▶ _DATA RECORDS_
++++

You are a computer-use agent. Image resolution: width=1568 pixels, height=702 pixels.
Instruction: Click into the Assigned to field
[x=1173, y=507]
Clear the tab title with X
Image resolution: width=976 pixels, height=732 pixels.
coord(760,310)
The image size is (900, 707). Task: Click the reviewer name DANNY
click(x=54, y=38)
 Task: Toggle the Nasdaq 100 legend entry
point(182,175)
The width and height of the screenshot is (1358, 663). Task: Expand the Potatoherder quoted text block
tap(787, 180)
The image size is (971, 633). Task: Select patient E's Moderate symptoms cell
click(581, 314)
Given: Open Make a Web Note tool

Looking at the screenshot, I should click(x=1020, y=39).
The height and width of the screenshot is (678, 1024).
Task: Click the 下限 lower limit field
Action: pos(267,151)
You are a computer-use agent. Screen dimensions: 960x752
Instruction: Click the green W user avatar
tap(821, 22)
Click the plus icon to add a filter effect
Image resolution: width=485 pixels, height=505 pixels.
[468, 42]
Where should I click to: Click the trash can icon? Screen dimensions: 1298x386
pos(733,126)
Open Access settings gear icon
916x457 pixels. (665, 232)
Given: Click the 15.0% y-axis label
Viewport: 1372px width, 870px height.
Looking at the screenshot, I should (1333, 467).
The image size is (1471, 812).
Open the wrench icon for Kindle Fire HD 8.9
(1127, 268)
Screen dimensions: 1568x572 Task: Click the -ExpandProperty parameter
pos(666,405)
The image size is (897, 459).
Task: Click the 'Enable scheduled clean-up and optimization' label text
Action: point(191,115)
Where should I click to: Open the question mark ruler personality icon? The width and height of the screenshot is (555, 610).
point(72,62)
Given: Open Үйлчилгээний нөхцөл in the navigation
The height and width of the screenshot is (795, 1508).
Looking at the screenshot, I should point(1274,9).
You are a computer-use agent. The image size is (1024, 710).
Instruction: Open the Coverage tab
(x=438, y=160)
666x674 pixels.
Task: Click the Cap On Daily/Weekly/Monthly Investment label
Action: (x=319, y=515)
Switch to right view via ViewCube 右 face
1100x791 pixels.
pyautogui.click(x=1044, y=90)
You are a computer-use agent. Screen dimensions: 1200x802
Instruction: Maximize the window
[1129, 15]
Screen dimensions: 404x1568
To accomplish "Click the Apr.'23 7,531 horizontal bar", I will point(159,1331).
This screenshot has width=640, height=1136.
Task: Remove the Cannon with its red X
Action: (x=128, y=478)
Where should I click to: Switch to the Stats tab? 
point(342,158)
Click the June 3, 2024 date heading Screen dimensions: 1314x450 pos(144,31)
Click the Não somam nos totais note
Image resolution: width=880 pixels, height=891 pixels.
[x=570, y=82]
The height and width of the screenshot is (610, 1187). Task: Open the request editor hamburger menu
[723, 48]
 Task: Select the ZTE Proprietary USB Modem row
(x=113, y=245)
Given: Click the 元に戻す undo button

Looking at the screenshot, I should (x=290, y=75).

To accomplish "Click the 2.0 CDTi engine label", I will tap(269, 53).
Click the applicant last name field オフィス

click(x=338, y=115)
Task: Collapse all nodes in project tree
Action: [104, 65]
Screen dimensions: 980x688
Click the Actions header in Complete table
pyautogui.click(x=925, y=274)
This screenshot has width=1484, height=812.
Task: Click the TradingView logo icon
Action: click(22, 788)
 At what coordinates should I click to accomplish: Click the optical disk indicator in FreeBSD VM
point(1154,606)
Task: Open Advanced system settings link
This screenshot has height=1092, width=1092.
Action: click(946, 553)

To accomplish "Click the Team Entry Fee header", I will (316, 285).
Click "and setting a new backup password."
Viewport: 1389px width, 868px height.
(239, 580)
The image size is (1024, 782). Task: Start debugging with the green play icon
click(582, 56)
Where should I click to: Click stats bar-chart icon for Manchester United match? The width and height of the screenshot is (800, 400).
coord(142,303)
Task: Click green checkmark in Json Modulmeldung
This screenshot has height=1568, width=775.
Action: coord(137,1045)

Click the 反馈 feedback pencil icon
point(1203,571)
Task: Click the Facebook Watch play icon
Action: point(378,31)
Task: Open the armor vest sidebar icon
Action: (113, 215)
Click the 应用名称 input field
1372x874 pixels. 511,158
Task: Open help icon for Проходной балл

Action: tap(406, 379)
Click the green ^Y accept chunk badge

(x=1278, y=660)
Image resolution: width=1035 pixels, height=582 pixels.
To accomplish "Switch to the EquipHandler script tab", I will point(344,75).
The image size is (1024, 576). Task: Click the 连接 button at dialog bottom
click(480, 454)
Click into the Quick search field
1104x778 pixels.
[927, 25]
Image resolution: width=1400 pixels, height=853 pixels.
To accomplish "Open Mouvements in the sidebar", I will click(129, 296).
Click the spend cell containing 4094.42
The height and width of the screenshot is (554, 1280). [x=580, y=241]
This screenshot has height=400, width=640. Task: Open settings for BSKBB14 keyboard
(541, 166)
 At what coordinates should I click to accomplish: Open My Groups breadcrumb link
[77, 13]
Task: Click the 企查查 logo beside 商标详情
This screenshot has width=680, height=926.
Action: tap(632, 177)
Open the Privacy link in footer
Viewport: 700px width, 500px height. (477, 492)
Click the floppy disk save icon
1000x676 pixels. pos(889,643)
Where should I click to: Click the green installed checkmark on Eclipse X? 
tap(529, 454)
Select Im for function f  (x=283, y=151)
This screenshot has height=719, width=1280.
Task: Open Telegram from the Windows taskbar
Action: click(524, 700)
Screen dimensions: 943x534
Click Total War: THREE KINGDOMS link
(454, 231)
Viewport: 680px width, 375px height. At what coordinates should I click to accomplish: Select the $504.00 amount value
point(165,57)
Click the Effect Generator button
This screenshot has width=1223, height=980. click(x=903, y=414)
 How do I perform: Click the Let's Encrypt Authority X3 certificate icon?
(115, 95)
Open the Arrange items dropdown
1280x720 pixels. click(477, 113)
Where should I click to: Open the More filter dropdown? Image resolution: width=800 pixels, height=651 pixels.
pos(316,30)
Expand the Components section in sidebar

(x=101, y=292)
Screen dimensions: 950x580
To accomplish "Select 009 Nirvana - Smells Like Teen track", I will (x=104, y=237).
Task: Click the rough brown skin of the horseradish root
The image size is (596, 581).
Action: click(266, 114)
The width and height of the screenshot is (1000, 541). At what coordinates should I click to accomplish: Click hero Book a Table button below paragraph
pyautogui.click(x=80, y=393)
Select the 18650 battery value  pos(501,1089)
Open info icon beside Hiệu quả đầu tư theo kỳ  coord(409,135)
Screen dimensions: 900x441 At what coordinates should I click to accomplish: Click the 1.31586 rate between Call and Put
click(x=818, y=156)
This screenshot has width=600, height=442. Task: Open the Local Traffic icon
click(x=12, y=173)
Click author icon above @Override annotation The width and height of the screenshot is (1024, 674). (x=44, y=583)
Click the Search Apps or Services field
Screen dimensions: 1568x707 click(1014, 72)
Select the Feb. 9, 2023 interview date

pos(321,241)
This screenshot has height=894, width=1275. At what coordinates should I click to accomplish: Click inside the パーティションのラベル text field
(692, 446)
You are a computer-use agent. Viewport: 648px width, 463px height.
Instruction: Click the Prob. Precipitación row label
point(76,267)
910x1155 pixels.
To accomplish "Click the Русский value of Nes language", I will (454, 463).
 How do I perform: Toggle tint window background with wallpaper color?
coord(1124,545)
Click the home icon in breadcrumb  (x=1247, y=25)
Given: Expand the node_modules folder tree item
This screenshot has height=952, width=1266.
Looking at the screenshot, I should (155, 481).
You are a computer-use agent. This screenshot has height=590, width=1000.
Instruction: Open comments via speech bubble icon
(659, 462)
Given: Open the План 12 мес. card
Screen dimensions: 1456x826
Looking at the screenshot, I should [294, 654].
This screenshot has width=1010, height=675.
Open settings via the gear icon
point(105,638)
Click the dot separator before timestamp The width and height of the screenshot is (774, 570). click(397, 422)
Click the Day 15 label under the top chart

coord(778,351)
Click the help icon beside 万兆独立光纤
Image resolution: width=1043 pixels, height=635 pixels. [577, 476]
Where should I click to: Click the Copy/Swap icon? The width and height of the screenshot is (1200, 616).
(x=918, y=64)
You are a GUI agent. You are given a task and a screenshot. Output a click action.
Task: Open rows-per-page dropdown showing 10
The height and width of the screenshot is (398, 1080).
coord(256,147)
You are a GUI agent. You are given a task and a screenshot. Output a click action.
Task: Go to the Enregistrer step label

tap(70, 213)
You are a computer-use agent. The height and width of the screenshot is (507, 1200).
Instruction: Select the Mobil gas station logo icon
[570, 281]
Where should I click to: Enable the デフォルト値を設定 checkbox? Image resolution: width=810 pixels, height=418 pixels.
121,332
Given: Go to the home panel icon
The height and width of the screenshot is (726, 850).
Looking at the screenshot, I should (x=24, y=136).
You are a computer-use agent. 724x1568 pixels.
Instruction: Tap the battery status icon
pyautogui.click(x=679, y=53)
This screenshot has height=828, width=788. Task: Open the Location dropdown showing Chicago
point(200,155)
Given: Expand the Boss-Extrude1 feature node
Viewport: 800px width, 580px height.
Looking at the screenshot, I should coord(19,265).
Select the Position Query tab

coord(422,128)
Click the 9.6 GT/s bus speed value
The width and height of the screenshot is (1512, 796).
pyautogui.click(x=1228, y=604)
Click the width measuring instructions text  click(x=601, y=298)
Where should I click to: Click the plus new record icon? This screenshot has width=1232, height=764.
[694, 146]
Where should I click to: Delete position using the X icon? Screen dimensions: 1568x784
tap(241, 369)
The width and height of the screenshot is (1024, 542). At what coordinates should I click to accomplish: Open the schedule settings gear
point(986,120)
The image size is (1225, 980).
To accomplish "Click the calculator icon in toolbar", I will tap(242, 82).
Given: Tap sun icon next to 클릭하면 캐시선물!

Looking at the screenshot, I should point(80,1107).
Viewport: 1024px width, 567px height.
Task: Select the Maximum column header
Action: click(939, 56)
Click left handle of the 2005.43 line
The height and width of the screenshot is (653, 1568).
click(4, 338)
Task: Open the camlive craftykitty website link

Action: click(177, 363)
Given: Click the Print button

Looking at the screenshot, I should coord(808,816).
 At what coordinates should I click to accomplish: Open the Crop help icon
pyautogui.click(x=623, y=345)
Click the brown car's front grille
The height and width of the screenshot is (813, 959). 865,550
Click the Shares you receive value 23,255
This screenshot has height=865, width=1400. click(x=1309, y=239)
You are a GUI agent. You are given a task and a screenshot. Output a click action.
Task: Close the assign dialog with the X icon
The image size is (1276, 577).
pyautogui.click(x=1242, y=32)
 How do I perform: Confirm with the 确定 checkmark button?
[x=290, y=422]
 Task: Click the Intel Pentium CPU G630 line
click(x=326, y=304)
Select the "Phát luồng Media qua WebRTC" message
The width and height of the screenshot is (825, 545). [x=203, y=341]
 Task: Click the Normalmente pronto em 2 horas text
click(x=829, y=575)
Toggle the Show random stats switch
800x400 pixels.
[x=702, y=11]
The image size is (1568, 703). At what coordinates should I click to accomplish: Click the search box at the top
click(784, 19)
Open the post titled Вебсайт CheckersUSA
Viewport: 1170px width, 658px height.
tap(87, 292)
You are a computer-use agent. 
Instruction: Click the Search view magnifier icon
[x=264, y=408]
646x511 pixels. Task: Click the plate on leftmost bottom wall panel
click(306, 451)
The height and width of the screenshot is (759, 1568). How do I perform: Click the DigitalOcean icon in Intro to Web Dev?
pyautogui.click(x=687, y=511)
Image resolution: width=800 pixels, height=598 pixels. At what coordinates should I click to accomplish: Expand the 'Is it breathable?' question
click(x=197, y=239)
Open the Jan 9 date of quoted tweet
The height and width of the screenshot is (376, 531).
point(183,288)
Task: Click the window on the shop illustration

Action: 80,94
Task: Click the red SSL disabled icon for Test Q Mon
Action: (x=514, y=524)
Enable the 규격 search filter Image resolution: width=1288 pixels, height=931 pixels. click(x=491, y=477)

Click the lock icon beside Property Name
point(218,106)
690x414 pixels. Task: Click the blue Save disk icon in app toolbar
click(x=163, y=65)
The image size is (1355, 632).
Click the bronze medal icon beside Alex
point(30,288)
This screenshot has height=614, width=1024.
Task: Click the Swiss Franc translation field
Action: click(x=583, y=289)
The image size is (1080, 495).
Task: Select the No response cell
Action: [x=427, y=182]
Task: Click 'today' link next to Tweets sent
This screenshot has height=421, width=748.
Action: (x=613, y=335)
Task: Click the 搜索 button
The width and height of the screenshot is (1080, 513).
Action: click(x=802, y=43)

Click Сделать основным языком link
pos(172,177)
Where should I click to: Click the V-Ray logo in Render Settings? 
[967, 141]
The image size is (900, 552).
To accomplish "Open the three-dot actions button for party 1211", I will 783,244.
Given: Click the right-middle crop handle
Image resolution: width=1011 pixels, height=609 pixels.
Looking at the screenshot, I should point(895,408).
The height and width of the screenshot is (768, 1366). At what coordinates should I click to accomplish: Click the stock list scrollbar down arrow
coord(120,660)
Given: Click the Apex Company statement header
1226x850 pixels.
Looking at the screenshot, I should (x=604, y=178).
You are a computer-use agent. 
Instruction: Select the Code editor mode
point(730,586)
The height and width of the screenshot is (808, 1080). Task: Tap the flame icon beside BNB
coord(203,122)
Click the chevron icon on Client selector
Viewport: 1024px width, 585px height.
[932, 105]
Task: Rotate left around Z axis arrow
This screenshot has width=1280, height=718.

++++

▶ _YOUR GOAL_
Your answer must be the line containing "1226x850 pixels." and every line after it through the end of the records above, reproduced exactly and alone.

▶ _RESULT OF THE TASK_
1226x850 pixels.
Looking at the screenshot, I should (x=604, y=178).
You are a computer-use agent. 
Instruction: Select the Code editor mode
point(730,586)
The height and width of the screenshot is (808, 1080). Task: Tap the flame icon beside BNB
coord(203,122)
Click the chevron icon on Client selector
Viewport: 1024px width, 585px height.
[932, 105]
Task: Rotate left around Z axis arrow
This screenshot has width=1280, height=718.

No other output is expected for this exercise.